A Black woman's journey from the Jonestown compound is finally being told in documentary No Church in the Wild, set to be released June 19 on YouTube.

Directed by Richmond Obeng, No Church in the Wild is based on Slavery Of Faith, No Church in the Wild, the 2009 memoir of Leslie Wagner-Wilson, one of the Black former members of Jim Jones' People's Temple and Jonestown in Guyana. Wagner-Wilson's memoir recounts her and her son's harrowing escape from the compound in 1978, where 900 people were killed, including Wagner-Wilson's mother, husband, sister, brother, nephew and niece.

According to the official description, the film will reveal how Wagner-Wilson and many other Black Americans, mostly Black women, were lured in by the promises stated by Jones.

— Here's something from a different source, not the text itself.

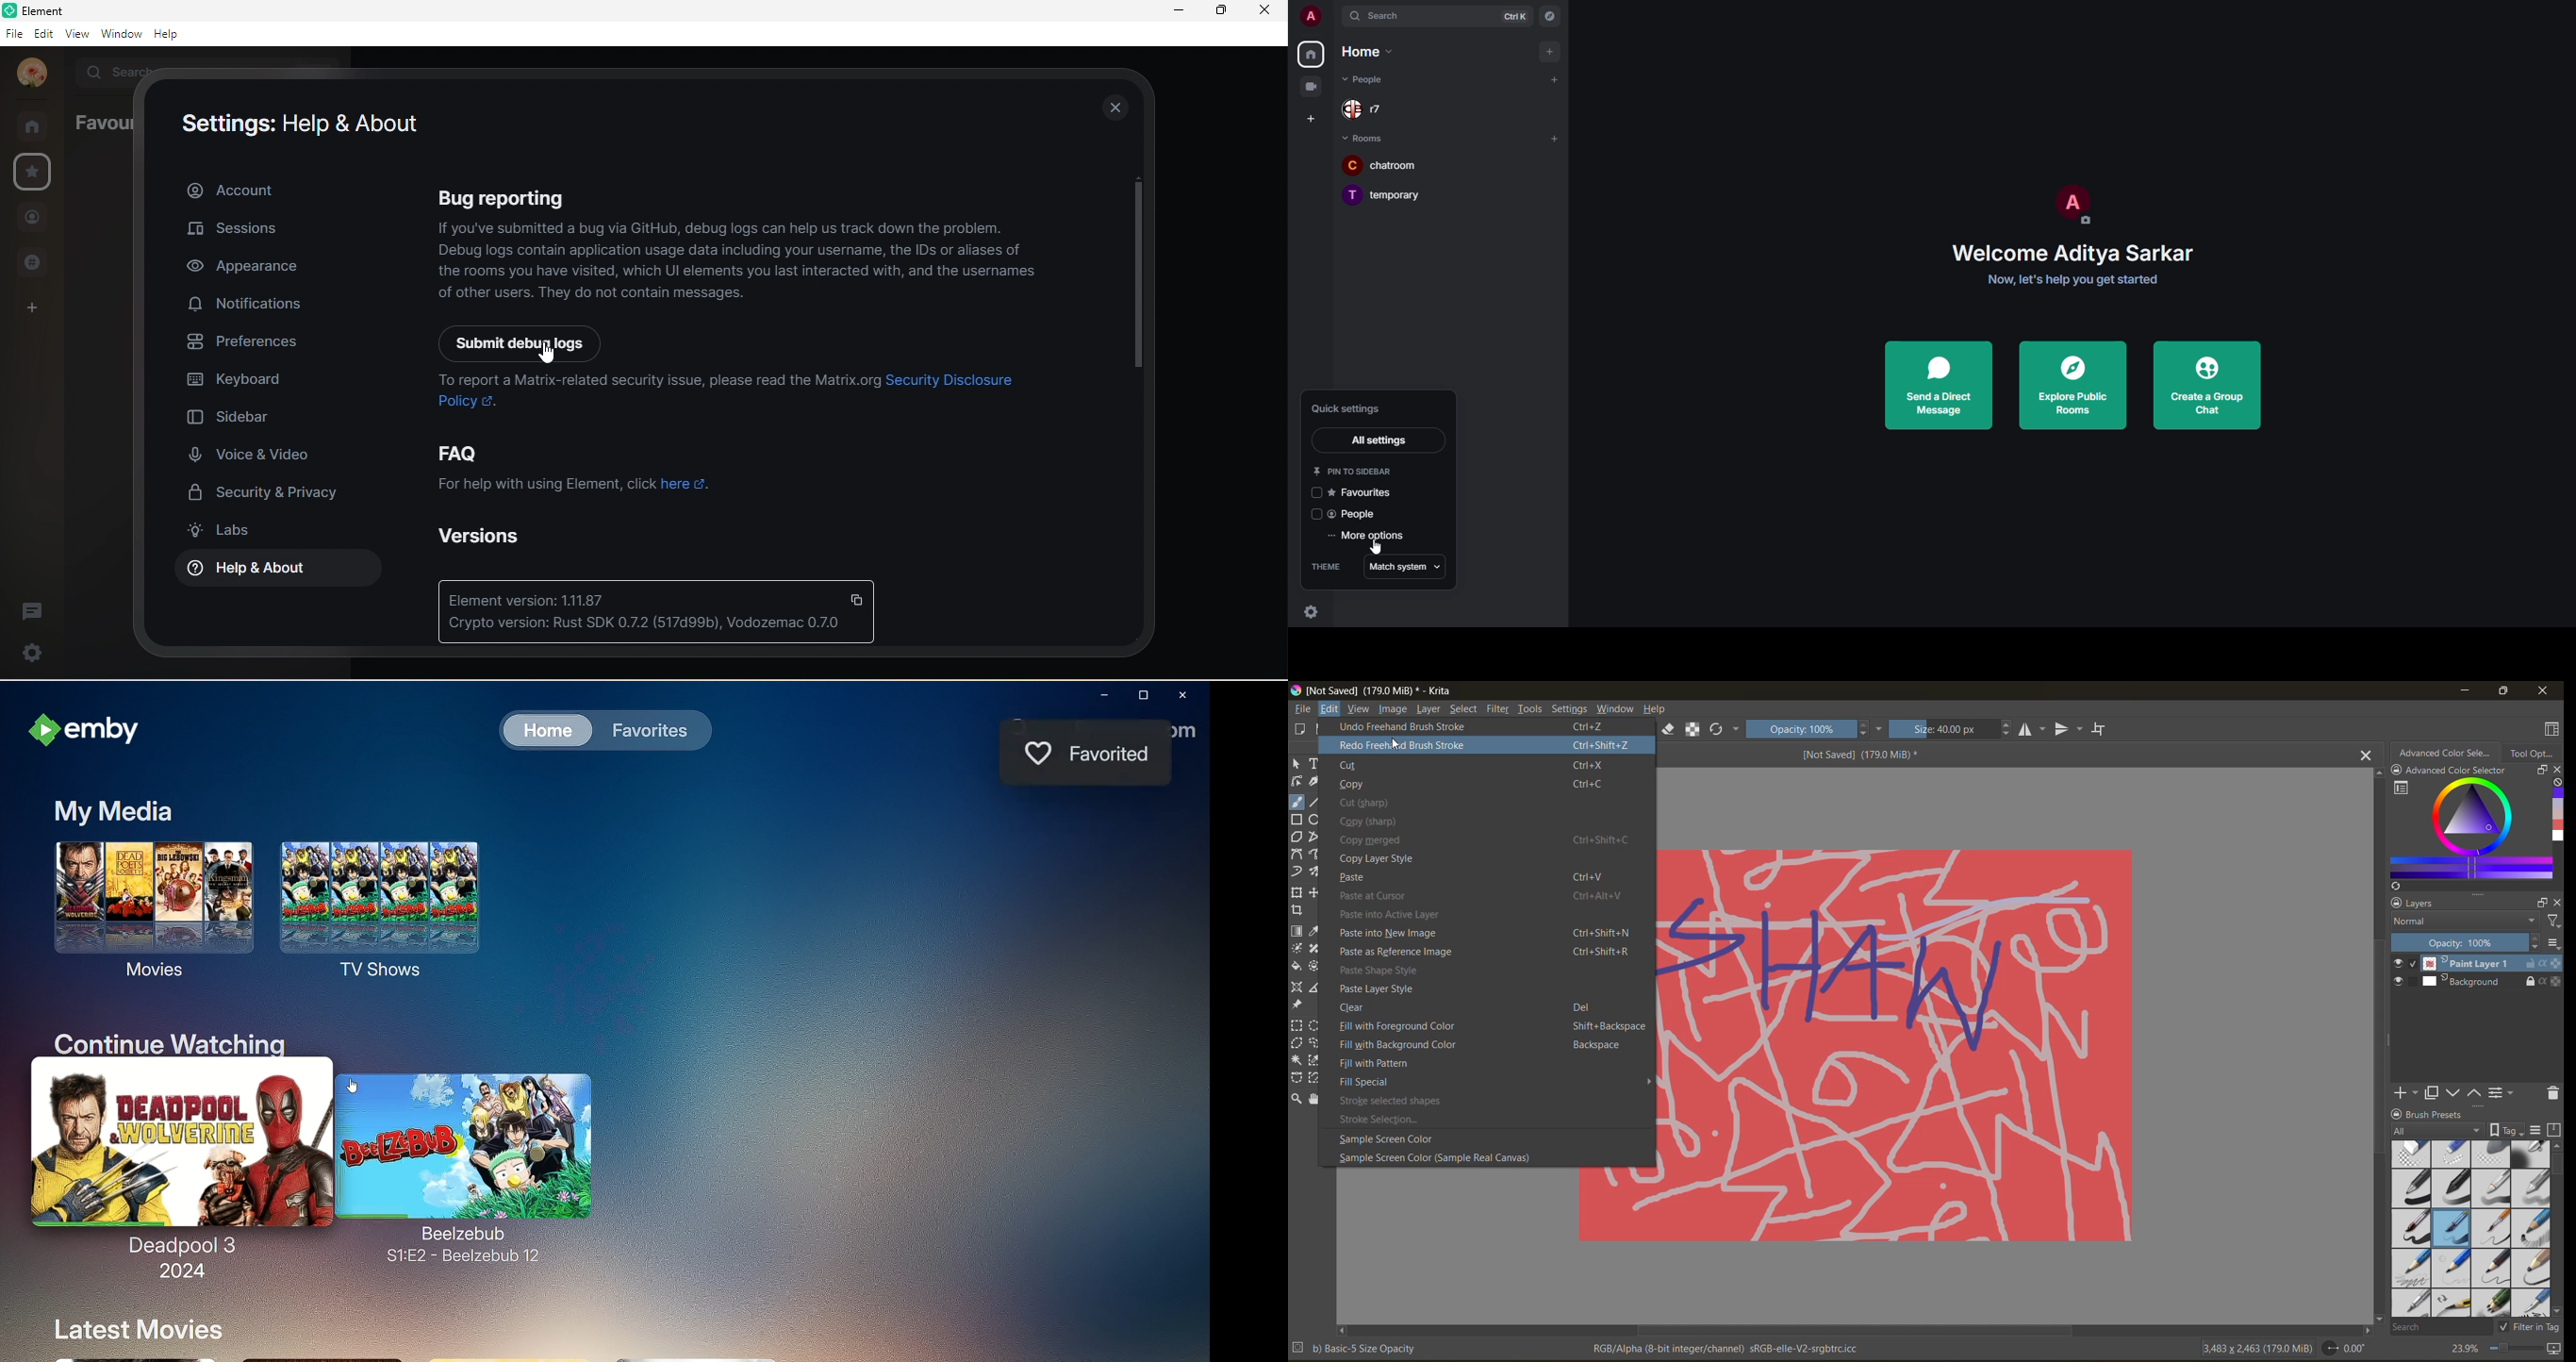  Describe the element at coordinates (298, 125) in the screenshot. I see `settings: Help & About` at that location.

Using archival footage and Wagner-Wilson's personal memories, Obeng showcases a never-before-seen perspective of one of the Jonestown massacre's only survivors while unpacking details that are often skipped over when the history of The People' Temple and Jonestown are discussed.

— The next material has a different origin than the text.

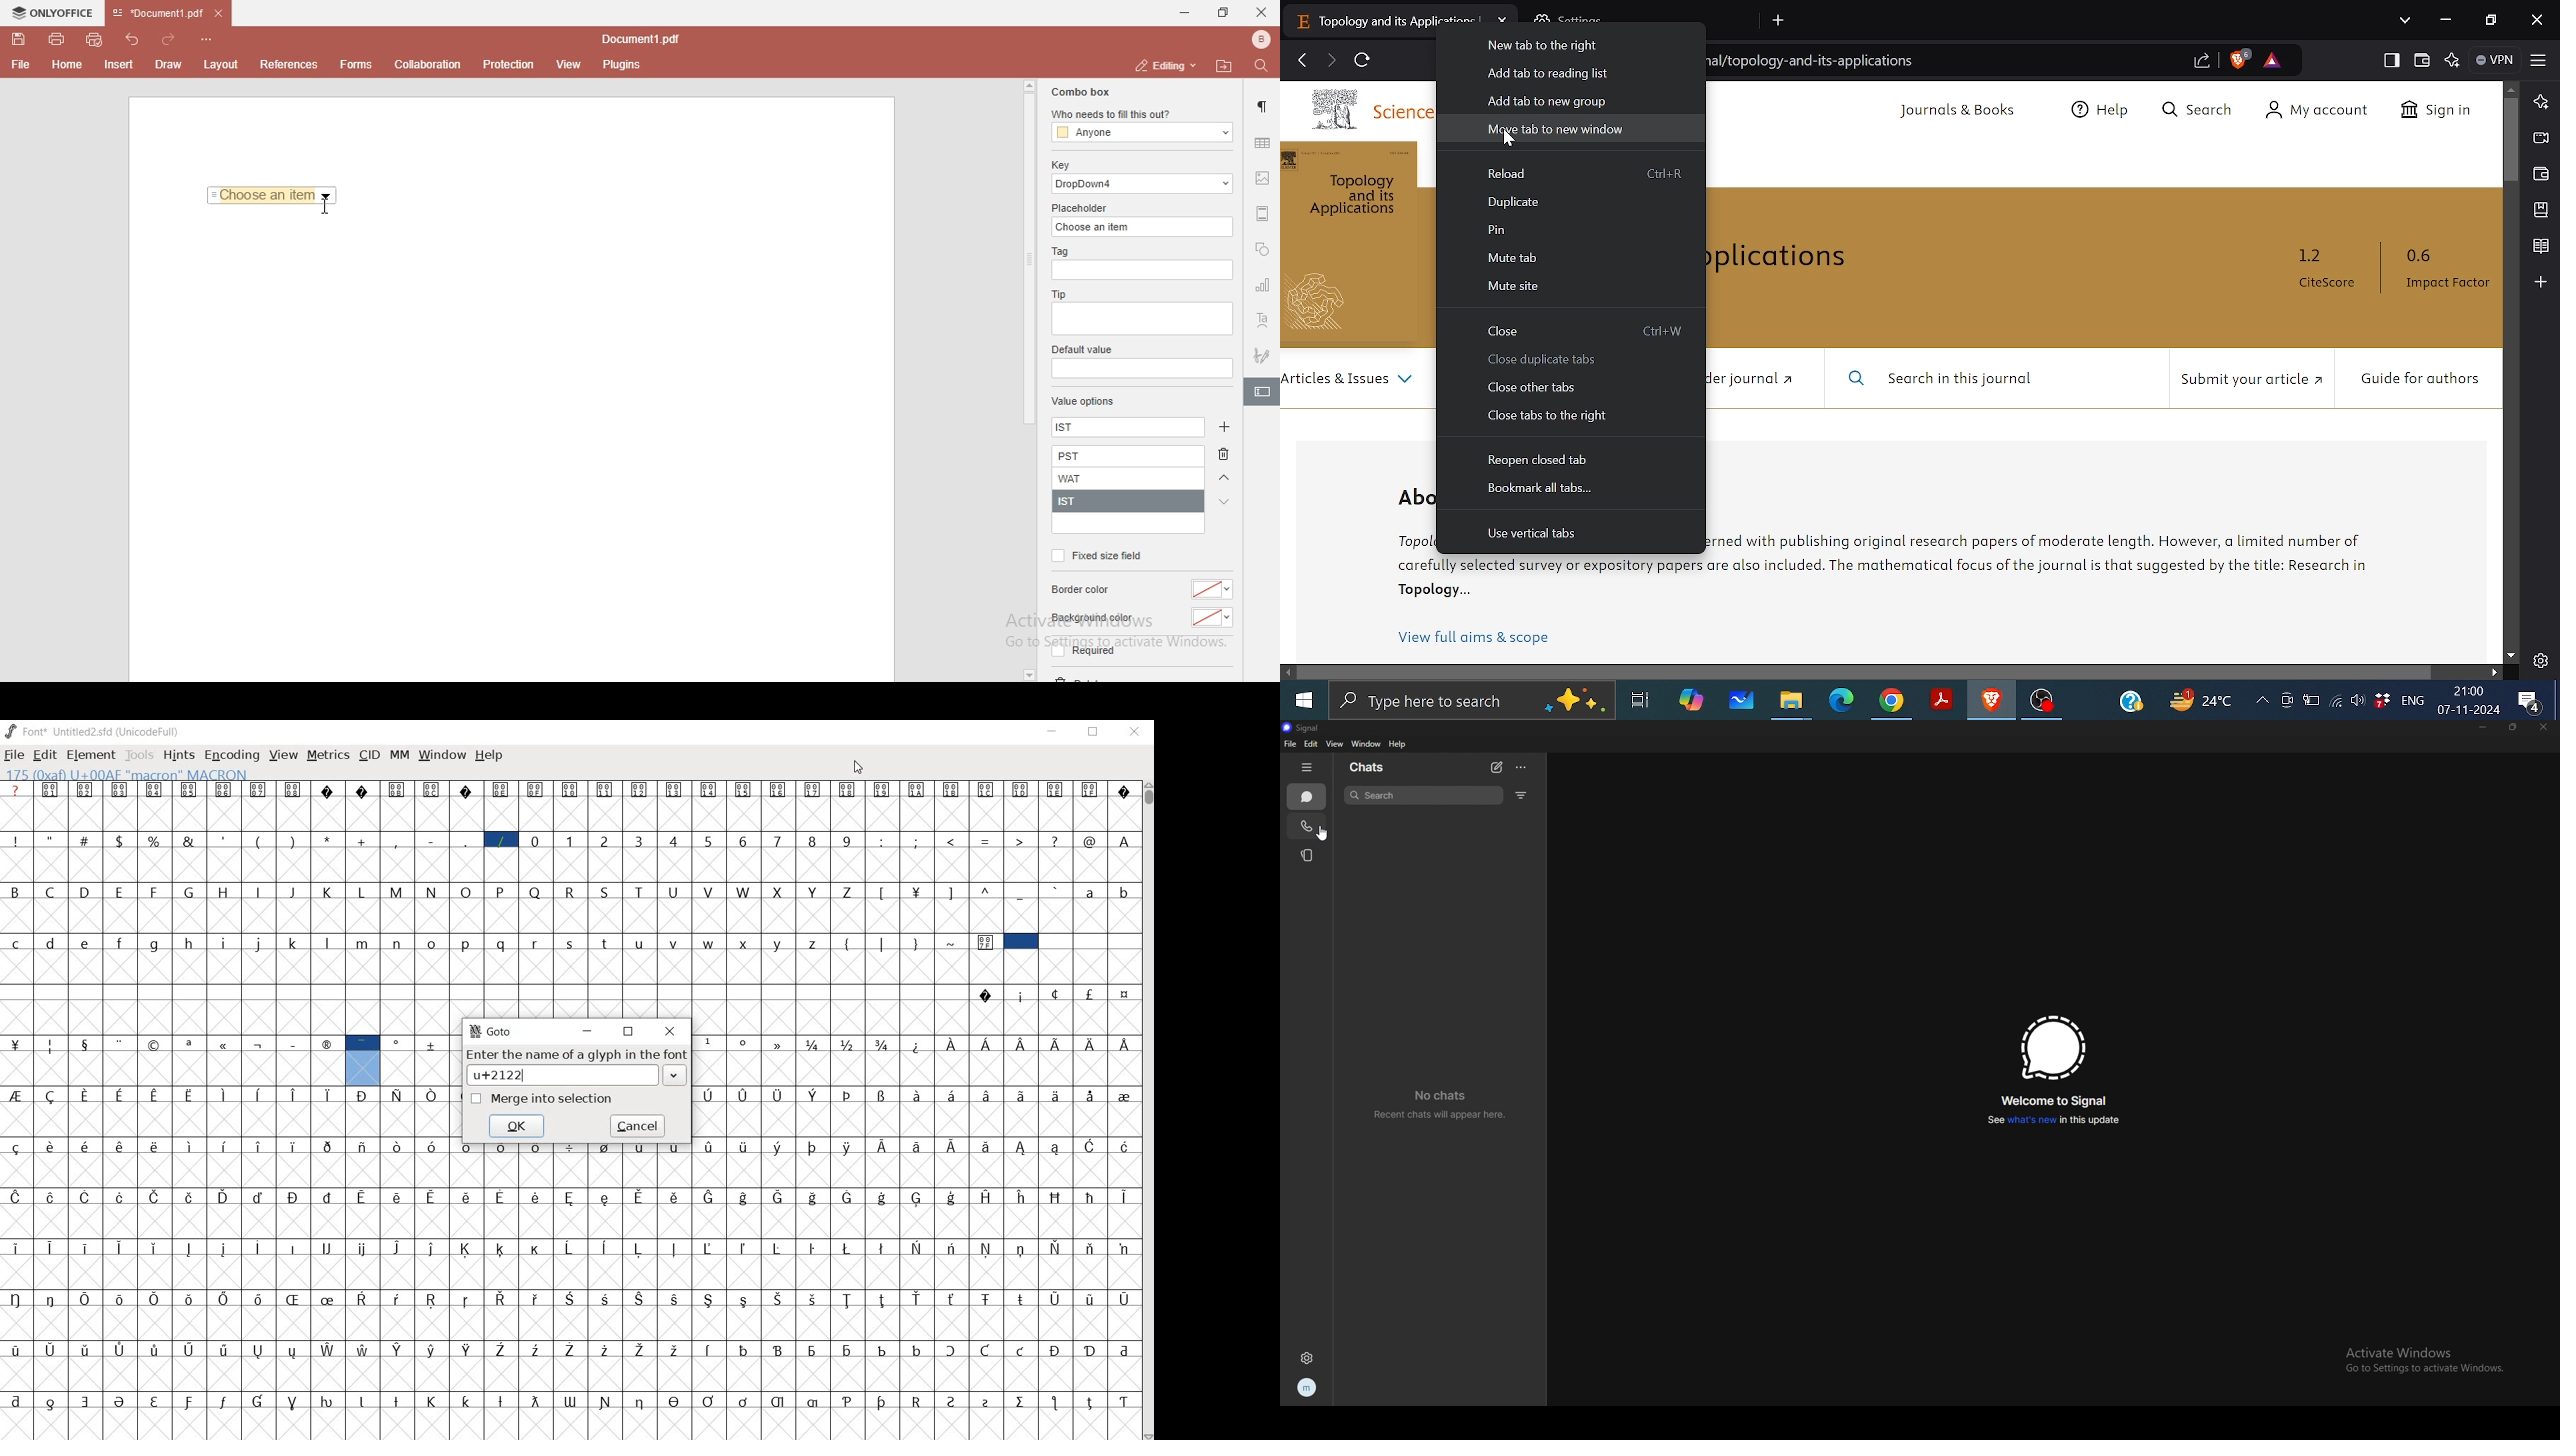 This screenshot has height=1456, width=2576. What do you see at coordinates (1264, 180) in the screenshot?
I see `image` at bounding box center [1264, 180].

Of the 900 plus lives that were lost at Jonestown, more than 70 percent were Black. No Church In the Wild unpacks the intricate societal and cultural structures that were in place that allowed Jones to reel in so many Black American members, the majority of them, Black women. 

Obeng intimates that Wagner-Wilson's memoir gives voice to those Black members whose stories have gone untold.

Leslie takes control of The Peoples Temple narrative and offers her truths as a voice for so many of the deceased Black folks whose story has been relegated to the background of such a historic event,” he said in a statement.

The film is produced by Obeng, Lindsey Addawoo and Shadow And Act's Aramide Tinubu.